Problem statement
Your output should consist of every record, copied exactly.

Saved entries
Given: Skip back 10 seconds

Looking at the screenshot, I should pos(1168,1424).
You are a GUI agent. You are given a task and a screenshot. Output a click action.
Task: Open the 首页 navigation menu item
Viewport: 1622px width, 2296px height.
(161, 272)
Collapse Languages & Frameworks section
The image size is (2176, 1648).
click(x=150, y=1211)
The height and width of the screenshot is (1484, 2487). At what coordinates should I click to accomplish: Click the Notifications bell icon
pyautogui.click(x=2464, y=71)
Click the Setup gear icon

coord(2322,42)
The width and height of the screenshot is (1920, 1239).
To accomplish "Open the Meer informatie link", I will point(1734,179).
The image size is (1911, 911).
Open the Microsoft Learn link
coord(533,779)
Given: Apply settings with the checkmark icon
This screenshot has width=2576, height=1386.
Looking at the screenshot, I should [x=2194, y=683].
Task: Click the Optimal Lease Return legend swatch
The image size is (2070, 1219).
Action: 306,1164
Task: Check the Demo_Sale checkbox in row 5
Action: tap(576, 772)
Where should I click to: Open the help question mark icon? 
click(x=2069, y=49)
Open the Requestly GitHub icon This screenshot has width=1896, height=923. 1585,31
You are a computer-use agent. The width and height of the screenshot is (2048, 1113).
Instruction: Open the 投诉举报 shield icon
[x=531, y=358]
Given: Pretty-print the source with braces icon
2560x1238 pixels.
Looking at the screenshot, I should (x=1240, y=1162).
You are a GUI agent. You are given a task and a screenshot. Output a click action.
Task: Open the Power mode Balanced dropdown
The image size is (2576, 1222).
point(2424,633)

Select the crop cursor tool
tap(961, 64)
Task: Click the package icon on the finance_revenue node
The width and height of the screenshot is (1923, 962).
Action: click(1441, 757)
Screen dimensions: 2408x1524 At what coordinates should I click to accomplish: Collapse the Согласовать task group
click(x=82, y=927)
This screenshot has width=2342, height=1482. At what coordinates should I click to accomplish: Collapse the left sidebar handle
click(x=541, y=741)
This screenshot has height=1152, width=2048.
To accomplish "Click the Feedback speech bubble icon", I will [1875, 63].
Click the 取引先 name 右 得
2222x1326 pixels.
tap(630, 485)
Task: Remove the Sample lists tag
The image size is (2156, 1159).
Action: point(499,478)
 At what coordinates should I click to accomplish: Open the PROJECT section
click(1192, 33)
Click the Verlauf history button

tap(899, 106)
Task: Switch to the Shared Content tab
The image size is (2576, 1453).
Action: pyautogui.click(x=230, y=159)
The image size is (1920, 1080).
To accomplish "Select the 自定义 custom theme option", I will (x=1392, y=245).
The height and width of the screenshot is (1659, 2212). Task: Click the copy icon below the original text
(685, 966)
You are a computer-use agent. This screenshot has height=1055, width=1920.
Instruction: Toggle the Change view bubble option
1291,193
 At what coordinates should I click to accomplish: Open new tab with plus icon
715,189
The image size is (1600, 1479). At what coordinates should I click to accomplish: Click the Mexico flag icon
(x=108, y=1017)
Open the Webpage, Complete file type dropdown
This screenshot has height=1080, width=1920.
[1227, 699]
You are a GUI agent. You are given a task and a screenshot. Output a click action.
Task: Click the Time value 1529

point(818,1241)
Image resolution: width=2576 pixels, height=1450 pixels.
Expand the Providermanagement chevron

Answer below
Given: Skip back 10 seconds

Looking at the screenshot, I should pos(1168,1424).
You are a GUI agent. You are given a task and a screenshot. Output a click action.
Task: Open the 首页 navigation menu item
Viewport: 1622px width, 2296px height.
(161, 272)
Collapse Languages & Frameworks section
The image size is (2176, 1648).
click(x=150, y=1211)
The height and width of the screenshot is (1484, 2487). At what coordinates should I click to accomplish: Click the Notifications bell icon
pyautogui.click(x=2464, y=71)
Click the Setup gear icon

coord(2322,42)
The width and height of the screenshot is (1920, 1239).
To accomplish "Open the Meer informatie link", I will point(1734,179).
The image size is (1911, 911).
Open the Microsoft Learn link
coord(533,779)
Given: Apply settings with the checkmark icon
This screenshot has width=2576, height=1386.
Looking at the screenshot, I should [x=2194, y=683].
Task: Click the Optimal Lease Return legend swatch
The image size is (2070, 1219).
Action: 306,1164
Task: Check the Demo_Sale checkbox in row 5
Action: tap(576, 772)
Where should I click to: Open the help question mark icon? 
click(x=2069, y=49)
Open the Requestly GitHub icon This screenshot has width=1896, height=923. 1585,31
You are a computer-use agent. The width and height of the screenshot is (2048, 1113).
Instruction: Open the 投诉举报 shield icon
[x=531, y=358]
Given: Pretty-print the source with braces icon
2560x1238 pixels.
Looking at the screenshot, I should (x=1240, y=1162).
You are a GUI agent. You are given a task and a screenshot. Output a click action.
Task: Open the Power mode Balanced dropdown
The image size is (2576, 1222).
point(2424,633)

Select the crop cursor tool
tap(961, 64)
Task: Click the package icon on the finance_revenue node
The width and height of the screenshot is (1923, 962).
Action: click(1441, 757)
Screen dimensions: 2408x1524 At what coordinates should I click to accomplish: Collapse the Согласовать task group
click(x=82, y=927)
This screenshot has width=2342, height=1482. At what coordinates should I click to accomplish: Collapse the left sidebar handle
click(x=541, y=741)
This screenshot has height=1152, width=2048.
To accomplish "Click the Feedback speech bubble icon", I will [1875, 63].
Click the 取引先 name 右 得
2222x1326 pixels.
tap(630, 485)
Task: Remove the Sample lists tag
The image size is (2156, 1159).
Action: point(499,478)
 At what coordinates should I click to accomplish: Open the PROJECT section
click(1192, 33)
Click the Verlauf history button

tap(899, 106)
Task: Switch to the Shared Content tab
The image size is (2576, 1453).
Action: pyautogui.click(x=230, y=159)
The image size is (1920, 1080).
To accomplish "Select the 自定义 custom theme option", I will (x=1392, y=245).
The height and width of the screenshot is (1659, 2212). Task: Click the copy icon below the original text
(685, 966)
You are a computer-use agent. This screenshot has height=1055, width=1920.
Instruction: Toggle the Change view bubble option
1291,193
 At what coordinates should I click to accomplish: Open new tab with plus icon
715,189
The image size is (1600, 1479). At what coordinates should I click to accomplish: Click the Mexico flag icon
(x=108, y=1017)
Open the Webpage, Complete file type dropdown
This screenshot has height=1080, width=1920.
[1227, 699]
You are a GUI agent. You are given a task and a screenshot. Output a click action.
Task: Click the Time value 1529

point(818,1241)
Image resolution: width=2576 pixels, height=1450 pixels.
Expand the Providermanagement chevron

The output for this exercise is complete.